▶ _To be done_
Recast the rows starting at the line that contains "Task: Click the" and ending at the line that contains "Action: 249,7" as a two-column CSV with the headers text and answer. Give one CSV line for each row, put each value in a single quoted field with line breaks turned into spaces, and leave out the pictures.

▶ _Material shown_
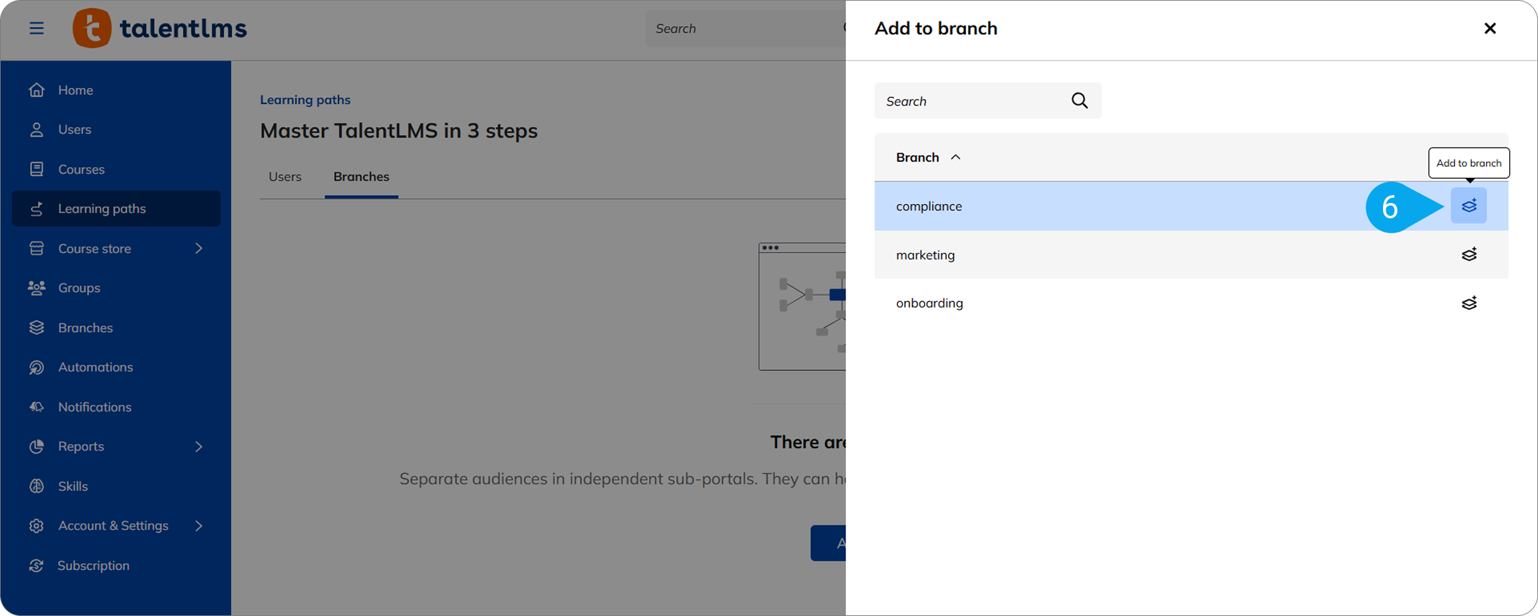Open the hamburger menu icon
This screenshot has height=616, width=1538.
tap(37, 28)
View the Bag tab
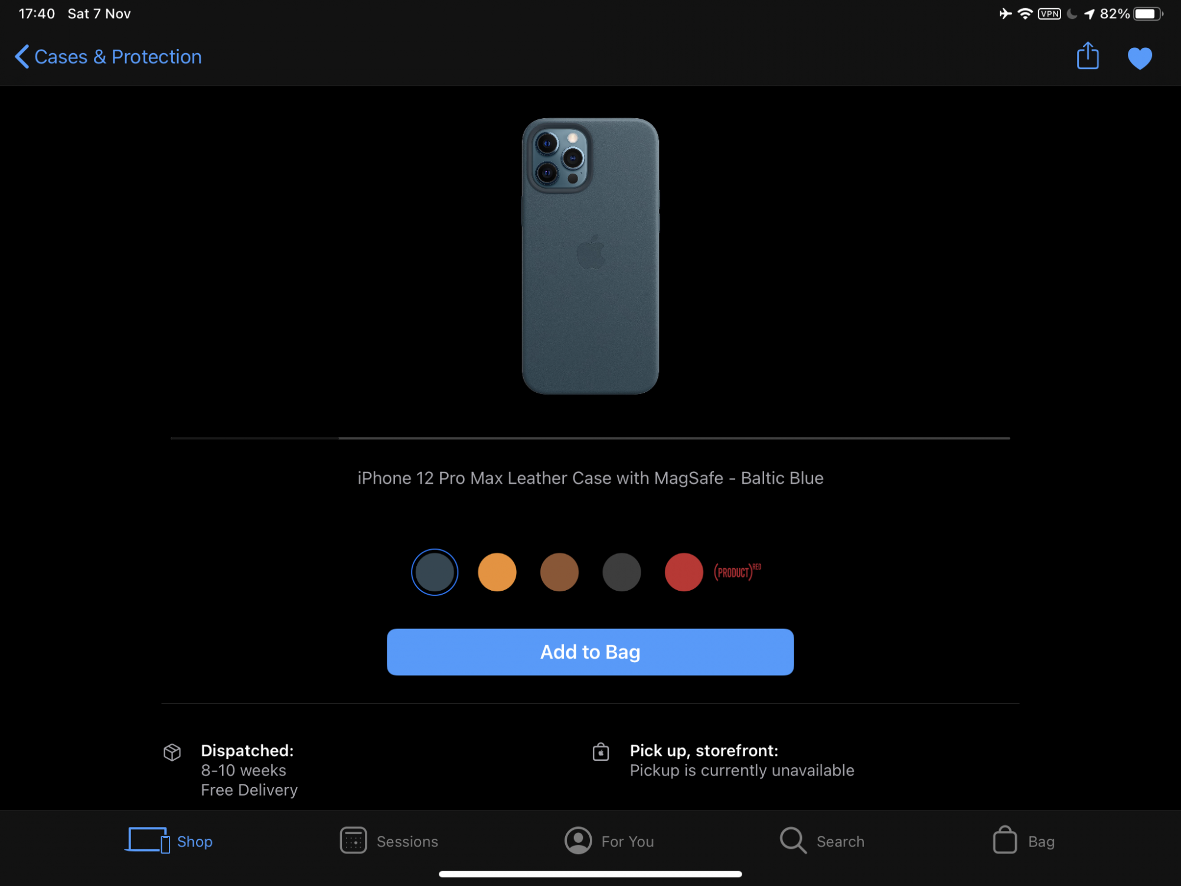 [1024, 841]
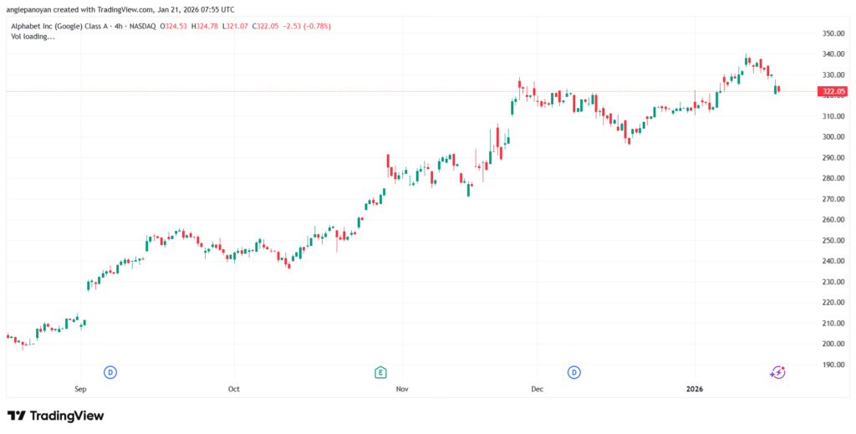Select the 'Oct' label on time axis
The width and height of the screenshot is (856, 434).
(x=234, y=389)
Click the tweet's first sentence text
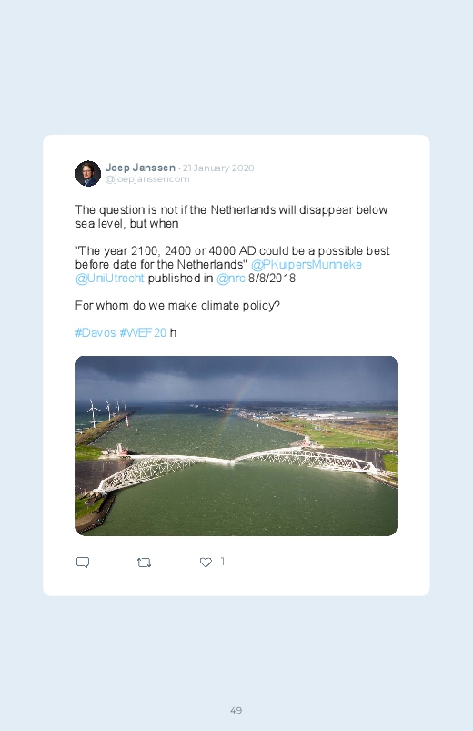 point(232,217)
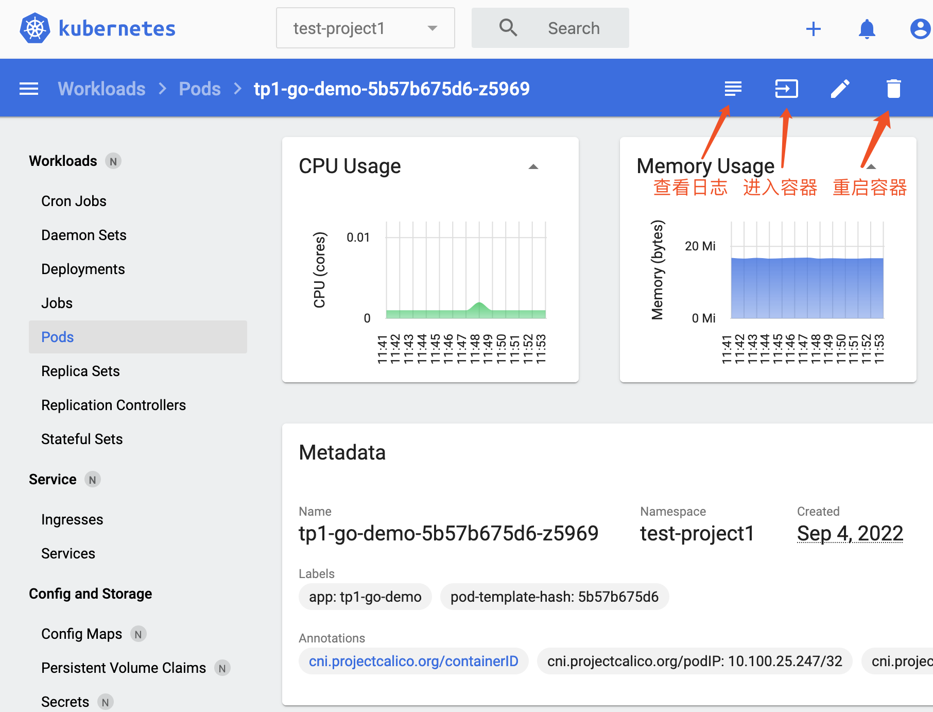The width and height of the screenshot is (933, 712).
Task: Collapse the CPU Usage chart
Action: [x=533, y=166]
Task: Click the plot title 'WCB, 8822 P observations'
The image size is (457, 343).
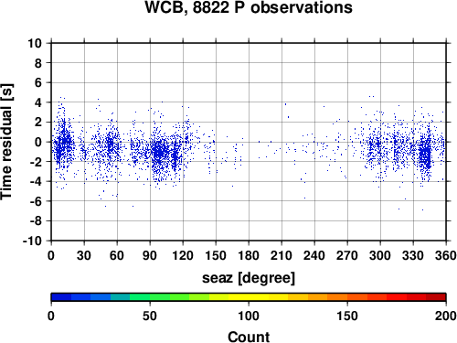Action: 249,7
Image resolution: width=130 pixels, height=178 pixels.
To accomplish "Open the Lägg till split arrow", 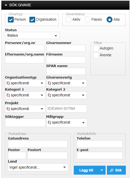I will (102, 170).
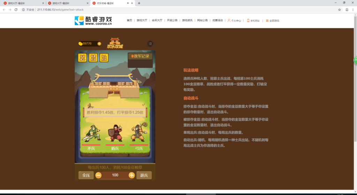This screenshot has width=357, height=195.
Task: Open the game menu list icon
Action: click(x=150, y=44)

▶ _Written solution_
text,answer
"Task: Click the plot title 'WCB, 8822 P observations' The image size is (457, 343).","Action: 249,7"